LEICESTER, United Kingdom – The plight of Ukrainian sailors was one of the issues discussed at the 25th World Congress of Stella Maris which took place in Glasgow, Oct. 3-5.
Stella Maris, formerly known as the Apostleship of the Sea, is the Catholic Church’s ministry to seafarers and their families. It was founded in 1920 in Glasgow, and now provides over 1,000 chaplains and volunteers in 330 ports across 60 countries around the world.
As the war sparked by the Russian invasion of Ukraine drags on, Stella Maris chaplains are working to support the immediate needs of the over 76,000 Ukrainian seafarers and their families serving in the sea industry around the world.
The charity’s Ukraine national director, Father Alexander Smerechynskyy and his colleague Rostyslav Inzhestoikov are leading the efforts to support their compatriots.
Father Bruno Ciceri, the international director of Stella Maris, told the congress more must be done to support Ukrainian seafarers.
“There is now increasing demands for mental health support from Ukrainian seafarers and their families suffering trauma, worry and fear during the ongoing war, so the charity is putting in place a new program of medium to long-term support from professional psychologists in Ukraine,” he said.
“The platform will provide a program of remote, ongoing psychological consultation for those most in need,” the priest continued.
Martin Foley, the Stella Maris UK CEO and Europe regional coordinator, told Sea Trade Maritime News the project is not something the charity has done before, “but our colleagues in Ukraine inform us that the war has had, and continues to have, a deleterious impact on the mental health of seafarers and families.”
Stella Maris is working with the HFW law firm, which is providing funding for the project.
“The trauma of living in a war zone, with sporadic missile and drone attacks, cannot be overestimated.
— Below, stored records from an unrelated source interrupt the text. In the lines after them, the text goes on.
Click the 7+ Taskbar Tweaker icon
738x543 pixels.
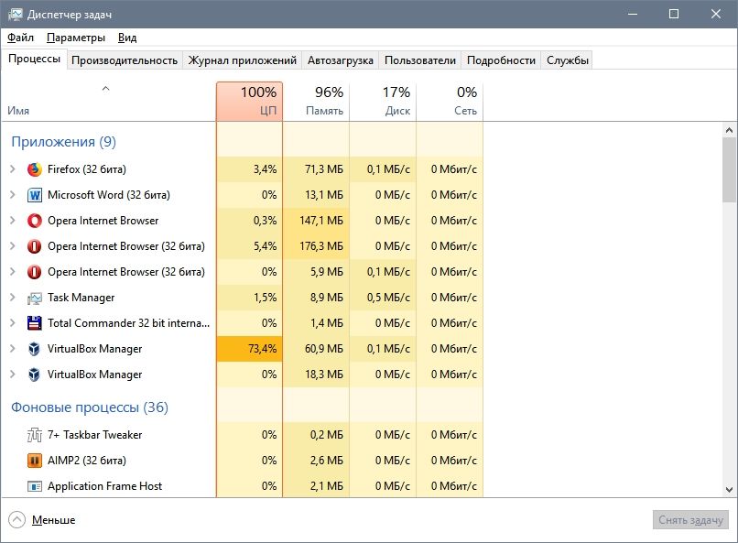pos(35,435)
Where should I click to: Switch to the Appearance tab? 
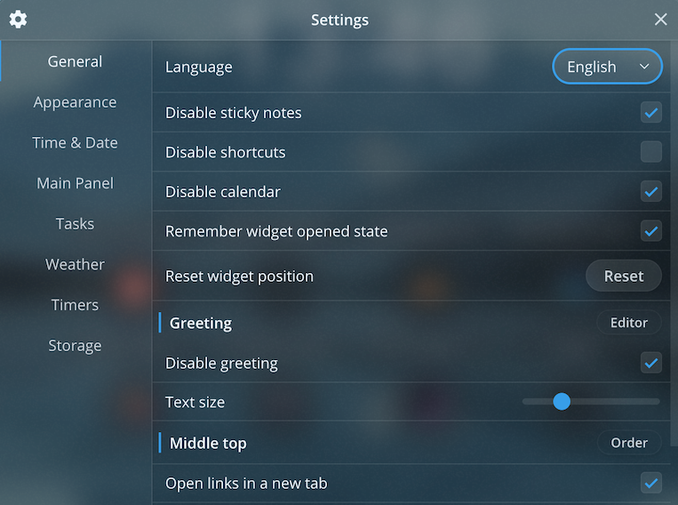pyautogui.click(x=75, y=102)
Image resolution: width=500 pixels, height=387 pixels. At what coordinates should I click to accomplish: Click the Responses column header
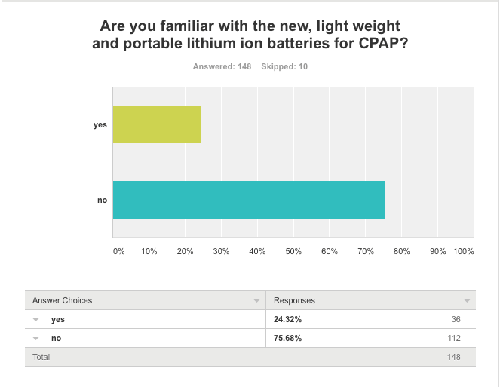294,300
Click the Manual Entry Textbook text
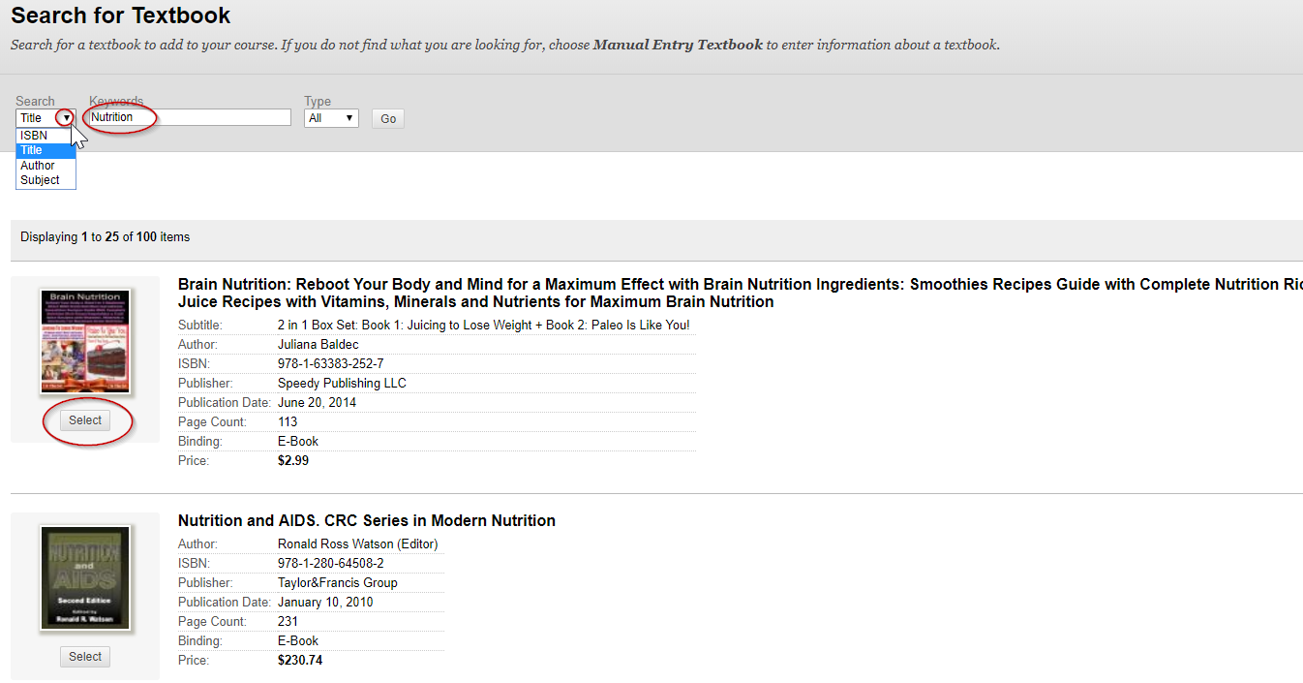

Many seafarers have also been separated from their families which has added to their anxiety. This project will ensure seafarers and their families can take mental health action at a critical time, and we offer our sincere thanks to HFW on their behalf,” Martin said.
Paul Dean, the Global Head of Shipping and Senior Mental Health Champion at HFW, told Sea Trade Maritime News that seafarers “already have one of the toughest jobs on the planet.”
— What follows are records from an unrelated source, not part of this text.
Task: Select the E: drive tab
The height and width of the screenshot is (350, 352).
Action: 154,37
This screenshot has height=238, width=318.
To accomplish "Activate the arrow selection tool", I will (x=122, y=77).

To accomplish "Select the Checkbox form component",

“A life at sea can mean months away from loved ones, long hours, and some of the roughest weather imaginable. But those in Ukraine have also been living with the terrible realities of war, while bravely continuing the vital role all seafarers play in enabling global trade. We are proud to be helping Stella Maris in providing them with much-needed mental health support,” he said.
Aside from the situation with Ukrainian seafarers, Martin told the World Congress Stella Maris exists to love the people of the sea, its staff, volunteers, and all the people with whom it works.
“We strive to serve the people of the sea, the maritime sector, the Church, and all stakeholders, with integrity. We have great strength in the diversity of our teams globally. Being from the communities we serve, and working and living alongside them, gives us an enhanced understanding of the challenges they face,” he said.
Martin noted the challenges facing seafarers around the world, and said Stella Maris must be more effective in shining the light on injustices and abuses taking place within the maritime and fisheries sectors, including abandonment of seafarers, modern slavery and human trafficking.
“In order to do this, we need more than anecdotes, so we will continue efforts to promote the use of a common Stella Maris database that records our activity on ships, fishing vessels, hospital visitations, and elsewhere,” he said.
“The database, which was set up by Stella Maris UK, and is being currently used in the UK and countries including Kenya, South Africa and in Europe, will be transformative, and help us communicate better internally and with the media, industry regulators and authorities,” he added.
The World Congress marked the centenary of the charity’s foundation and was originally scheduled to take place in 2020, but was postponed due to the pandemic.
In a message marking the occasion, Pope Francis called on Stella Maris to “continue to be of service to those whose lives and livelihoods are connected to our seas” as the world emerges from the pandemic.
“Creation, our common home, is comprised of a vast expanse of water, which is essential for life and human commerce, not to mention tourism. It should not be surprising, therefore, that around 90 percent of the world’s goods are transported by ships, which is made possible by the daily work of over one and a half million people, many of whom are far removed for months at a time from the support of their families as well as their social and religious communities,” the pope said.
He also called on Stella Maris to “never waver in drawing attention to the issues which deprive many within the maritime community of their God-given human dignity.”